-- TASK STATEMENT --
Copy the lines of the records below verbatim, starting with the line that contains "will (261, 176)." and ending with the line that contains "will [190, 407].", both included.

-- Collection entries --
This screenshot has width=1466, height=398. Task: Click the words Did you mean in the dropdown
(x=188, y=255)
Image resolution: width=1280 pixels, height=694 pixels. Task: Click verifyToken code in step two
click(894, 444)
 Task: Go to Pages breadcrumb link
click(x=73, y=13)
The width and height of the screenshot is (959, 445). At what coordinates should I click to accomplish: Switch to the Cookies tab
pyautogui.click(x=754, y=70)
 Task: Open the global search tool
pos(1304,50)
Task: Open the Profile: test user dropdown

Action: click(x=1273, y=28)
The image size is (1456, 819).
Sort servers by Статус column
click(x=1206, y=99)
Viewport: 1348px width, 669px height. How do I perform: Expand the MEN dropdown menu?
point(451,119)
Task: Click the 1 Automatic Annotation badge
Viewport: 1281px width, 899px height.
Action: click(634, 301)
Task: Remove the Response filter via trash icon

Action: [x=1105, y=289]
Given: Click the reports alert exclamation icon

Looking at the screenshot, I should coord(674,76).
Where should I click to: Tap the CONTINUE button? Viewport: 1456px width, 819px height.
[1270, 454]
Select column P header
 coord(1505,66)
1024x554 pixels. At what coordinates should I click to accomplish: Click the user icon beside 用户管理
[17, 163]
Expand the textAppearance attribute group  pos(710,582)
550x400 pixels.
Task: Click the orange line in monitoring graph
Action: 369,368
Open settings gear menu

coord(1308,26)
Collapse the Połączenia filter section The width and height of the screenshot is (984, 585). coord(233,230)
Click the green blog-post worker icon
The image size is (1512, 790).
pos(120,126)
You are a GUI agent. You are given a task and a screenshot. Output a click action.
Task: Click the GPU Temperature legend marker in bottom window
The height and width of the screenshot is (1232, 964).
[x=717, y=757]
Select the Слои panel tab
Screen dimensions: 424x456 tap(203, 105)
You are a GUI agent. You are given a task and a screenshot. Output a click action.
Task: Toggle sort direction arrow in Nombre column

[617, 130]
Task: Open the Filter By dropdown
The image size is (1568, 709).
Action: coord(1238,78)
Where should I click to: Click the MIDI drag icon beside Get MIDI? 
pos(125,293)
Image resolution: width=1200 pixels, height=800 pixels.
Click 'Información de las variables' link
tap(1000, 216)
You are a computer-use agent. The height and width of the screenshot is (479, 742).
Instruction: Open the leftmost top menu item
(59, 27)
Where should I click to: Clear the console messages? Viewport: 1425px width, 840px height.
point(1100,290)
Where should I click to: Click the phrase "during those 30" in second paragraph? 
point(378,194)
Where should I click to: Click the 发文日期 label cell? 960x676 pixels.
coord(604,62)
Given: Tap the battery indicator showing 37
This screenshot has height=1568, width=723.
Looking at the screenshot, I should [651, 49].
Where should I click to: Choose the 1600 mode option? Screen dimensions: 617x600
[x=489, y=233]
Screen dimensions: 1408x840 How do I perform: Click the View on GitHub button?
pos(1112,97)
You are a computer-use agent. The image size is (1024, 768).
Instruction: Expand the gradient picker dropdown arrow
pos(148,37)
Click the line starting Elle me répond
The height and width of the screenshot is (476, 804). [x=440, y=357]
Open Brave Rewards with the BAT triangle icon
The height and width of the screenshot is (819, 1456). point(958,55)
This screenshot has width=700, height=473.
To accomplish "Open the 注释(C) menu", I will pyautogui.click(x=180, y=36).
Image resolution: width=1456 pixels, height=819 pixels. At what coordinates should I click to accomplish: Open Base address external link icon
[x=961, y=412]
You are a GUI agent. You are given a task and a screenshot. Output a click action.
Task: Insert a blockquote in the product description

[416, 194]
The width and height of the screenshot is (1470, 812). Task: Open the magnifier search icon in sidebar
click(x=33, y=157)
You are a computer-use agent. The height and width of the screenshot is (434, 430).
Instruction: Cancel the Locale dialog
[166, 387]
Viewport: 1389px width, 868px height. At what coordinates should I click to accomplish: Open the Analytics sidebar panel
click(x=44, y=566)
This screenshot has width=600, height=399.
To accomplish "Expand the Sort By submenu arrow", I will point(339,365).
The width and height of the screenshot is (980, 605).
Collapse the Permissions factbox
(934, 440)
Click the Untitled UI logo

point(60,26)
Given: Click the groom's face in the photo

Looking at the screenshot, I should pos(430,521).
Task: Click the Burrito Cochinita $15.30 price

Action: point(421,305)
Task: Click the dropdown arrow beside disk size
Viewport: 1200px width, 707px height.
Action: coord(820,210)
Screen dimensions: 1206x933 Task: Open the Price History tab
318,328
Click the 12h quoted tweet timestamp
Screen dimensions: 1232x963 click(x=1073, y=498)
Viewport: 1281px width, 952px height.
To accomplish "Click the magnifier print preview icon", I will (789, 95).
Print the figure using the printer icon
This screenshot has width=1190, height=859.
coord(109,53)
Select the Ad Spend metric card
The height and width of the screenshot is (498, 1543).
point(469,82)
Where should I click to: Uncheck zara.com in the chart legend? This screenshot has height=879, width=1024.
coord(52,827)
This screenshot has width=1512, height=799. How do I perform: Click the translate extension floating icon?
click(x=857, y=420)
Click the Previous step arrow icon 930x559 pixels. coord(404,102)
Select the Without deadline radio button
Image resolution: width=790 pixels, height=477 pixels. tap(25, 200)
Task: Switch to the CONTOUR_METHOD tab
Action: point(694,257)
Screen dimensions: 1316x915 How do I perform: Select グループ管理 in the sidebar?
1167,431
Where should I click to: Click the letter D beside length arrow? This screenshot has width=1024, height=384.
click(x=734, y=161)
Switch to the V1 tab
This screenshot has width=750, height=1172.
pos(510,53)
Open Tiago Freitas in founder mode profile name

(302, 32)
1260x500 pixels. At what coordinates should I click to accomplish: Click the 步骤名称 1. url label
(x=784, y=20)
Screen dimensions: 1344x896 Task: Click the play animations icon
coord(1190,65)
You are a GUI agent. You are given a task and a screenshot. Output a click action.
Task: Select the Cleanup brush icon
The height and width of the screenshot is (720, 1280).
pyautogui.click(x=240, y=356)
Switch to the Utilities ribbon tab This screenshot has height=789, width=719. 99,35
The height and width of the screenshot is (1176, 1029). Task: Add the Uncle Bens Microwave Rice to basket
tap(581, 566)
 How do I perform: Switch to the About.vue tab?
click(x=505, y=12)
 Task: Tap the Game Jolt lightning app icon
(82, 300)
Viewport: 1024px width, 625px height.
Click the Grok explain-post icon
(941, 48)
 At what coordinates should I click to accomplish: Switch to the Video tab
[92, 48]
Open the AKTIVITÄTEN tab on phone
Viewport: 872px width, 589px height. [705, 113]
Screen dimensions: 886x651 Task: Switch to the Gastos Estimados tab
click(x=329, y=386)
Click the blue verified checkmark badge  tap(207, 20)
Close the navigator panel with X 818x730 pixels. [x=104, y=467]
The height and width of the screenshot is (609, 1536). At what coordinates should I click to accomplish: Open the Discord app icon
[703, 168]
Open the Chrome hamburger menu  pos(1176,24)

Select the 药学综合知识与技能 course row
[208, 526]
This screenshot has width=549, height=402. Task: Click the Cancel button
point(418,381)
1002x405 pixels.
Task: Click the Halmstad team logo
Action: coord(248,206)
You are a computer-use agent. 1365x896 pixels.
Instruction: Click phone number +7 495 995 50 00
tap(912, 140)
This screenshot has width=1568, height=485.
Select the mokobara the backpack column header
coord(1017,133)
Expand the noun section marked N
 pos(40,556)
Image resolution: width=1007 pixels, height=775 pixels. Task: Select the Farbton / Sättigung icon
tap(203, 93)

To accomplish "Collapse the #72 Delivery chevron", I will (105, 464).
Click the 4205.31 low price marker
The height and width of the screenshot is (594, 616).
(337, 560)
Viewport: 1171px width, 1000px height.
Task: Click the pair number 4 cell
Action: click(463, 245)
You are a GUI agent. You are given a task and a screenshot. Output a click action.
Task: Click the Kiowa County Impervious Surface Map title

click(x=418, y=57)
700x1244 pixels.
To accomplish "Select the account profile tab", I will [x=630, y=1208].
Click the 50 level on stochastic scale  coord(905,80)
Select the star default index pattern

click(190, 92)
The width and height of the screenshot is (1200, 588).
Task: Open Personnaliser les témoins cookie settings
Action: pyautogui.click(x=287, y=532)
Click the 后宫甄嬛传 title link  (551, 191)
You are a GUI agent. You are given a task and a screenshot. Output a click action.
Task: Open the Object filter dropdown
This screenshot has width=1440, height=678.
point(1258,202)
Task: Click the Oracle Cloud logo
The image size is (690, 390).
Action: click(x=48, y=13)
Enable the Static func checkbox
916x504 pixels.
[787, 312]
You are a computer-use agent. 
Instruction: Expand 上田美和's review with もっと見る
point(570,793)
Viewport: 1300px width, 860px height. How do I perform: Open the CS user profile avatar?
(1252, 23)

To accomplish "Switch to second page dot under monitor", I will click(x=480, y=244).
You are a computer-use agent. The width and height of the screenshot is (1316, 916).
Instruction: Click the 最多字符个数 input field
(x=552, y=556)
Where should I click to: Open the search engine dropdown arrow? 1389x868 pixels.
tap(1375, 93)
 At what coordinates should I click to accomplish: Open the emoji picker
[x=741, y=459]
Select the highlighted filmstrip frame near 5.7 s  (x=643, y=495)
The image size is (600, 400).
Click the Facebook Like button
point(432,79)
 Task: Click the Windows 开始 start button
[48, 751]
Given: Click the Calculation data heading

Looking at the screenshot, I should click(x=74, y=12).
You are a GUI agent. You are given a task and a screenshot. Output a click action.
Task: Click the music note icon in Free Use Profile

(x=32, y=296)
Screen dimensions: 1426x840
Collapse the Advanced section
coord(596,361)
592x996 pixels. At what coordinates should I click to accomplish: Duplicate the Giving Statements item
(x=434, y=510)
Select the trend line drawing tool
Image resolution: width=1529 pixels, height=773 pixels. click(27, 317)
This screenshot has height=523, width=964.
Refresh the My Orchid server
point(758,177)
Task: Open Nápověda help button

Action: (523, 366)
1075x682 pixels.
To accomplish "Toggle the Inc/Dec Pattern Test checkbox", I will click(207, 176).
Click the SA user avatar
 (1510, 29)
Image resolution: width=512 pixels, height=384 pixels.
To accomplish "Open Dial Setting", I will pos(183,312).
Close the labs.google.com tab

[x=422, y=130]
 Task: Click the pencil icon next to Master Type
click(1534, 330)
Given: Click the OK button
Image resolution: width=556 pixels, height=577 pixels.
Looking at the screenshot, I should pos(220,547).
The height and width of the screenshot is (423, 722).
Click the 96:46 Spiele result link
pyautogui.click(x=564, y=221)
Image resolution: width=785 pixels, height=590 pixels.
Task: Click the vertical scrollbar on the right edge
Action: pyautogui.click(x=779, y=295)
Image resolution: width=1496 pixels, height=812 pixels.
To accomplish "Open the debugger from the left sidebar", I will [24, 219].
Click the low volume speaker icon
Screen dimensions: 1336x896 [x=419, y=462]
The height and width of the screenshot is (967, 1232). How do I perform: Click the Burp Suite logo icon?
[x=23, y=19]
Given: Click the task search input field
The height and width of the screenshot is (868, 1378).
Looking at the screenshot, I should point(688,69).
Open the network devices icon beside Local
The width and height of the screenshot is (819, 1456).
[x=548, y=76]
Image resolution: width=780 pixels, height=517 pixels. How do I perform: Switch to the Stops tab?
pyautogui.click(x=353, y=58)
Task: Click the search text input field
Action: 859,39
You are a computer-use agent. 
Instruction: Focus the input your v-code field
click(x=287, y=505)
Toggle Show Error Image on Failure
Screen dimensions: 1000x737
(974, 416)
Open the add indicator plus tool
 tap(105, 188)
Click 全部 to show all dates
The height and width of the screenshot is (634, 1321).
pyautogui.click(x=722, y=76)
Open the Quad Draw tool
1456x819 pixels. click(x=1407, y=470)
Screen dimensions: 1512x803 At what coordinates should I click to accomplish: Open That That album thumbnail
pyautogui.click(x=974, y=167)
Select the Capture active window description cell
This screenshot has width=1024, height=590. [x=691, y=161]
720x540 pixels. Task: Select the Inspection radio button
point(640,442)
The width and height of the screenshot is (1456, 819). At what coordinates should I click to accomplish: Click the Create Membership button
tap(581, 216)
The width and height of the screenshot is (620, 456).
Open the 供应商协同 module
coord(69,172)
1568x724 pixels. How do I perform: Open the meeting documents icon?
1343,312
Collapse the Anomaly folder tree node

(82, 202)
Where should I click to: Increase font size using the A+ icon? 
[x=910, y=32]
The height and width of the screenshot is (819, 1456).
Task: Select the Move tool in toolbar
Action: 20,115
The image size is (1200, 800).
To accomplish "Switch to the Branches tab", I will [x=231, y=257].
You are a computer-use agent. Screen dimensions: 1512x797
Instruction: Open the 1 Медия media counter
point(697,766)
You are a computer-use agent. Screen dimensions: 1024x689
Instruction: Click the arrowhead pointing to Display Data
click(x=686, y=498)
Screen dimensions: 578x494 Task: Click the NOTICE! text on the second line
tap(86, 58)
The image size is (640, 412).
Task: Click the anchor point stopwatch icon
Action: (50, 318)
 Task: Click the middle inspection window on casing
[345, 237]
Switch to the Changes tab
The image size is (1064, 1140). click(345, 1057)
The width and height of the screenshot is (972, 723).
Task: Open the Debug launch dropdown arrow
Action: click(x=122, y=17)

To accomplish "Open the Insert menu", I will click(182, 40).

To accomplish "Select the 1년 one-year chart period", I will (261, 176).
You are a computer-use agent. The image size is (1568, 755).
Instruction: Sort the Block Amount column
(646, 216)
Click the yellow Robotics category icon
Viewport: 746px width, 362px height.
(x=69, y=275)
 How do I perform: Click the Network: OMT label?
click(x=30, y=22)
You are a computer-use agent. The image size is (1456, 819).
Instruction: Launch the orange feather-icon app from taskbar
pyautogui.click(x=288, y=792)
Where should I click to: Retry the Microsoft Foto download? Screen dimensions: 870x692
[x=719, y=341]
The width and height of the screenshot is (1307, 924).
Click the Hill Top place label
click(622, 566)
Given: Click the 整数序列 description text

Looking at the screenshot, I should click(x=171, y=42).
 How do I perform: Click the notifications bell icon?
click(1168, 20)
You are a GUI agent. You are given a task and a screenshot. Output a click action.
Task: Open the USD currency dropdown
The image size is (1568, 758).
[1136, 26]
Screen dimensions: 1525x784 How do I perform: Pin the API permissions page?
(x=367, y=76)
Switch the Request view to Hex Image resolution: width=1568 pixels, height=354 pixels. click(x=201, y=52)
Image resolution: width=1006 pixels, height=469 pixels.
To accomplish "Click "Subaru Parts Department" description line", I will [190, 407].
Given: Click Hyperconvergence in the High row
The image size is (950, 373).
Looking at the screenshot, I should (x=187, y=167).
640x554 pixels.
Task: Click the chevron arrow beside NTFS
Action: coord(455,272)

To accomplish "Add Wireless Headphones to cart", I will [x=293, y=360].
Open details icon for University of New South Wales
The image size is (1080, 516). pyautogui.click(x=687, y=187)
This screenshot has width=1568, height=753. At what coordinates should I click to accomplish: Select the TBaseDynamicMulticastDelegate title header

-- WORKED ANSWER --
To accomplish "Select the 1년 one-year chart period", I will (261, 176).
You are a computer-use agent. The image size is (1568, 755).
Instruction: Sort the Block Amount column
(646, 216)
Click the yellow Robotics category icon
Viewport: 746px width, 362px height.
(x=69, y=275)
 How do I perform: Click the Network: OMT label?
click(x=30, y=22)
You are a computer-use agent. The image size is (1456, 819).
Instruction: Launch the orange feather-icon app from taskbar
pyautogui.click(x=288, y=792)
Where should I click to: Retry the Microsoft Foto download? Screen dimensions: 870x692
[x=719, y=341]
The width and height of the screenshot is (1307, 924).
Click the Hill Top place label
click(622, 566)
Given: Click the 整数序列 description text

Looking at the screenshot, I should click(x=171, y=42).
 How do I perform: Click the notifications bell icon?
click(1168, 20)
You are a GUI agent. You are given a task and a screenshot. Output a click action.
Task: Open the USD currency dropdown
The image size is (1568, 758).
[1136, 26]
Screen dimensions: 1525x784 How do I perform: Pin the API permissions page?
(x=367, y=76)
Switch the Request view to Hex Image resolution: width=1568 pixels, height=354 pixels. click(x=201, y=52)
Image resolution: width=1006 pixels, height=469 pixels.
To accomplish "Click "Subaru Parts Department" description line", I will [190, 407].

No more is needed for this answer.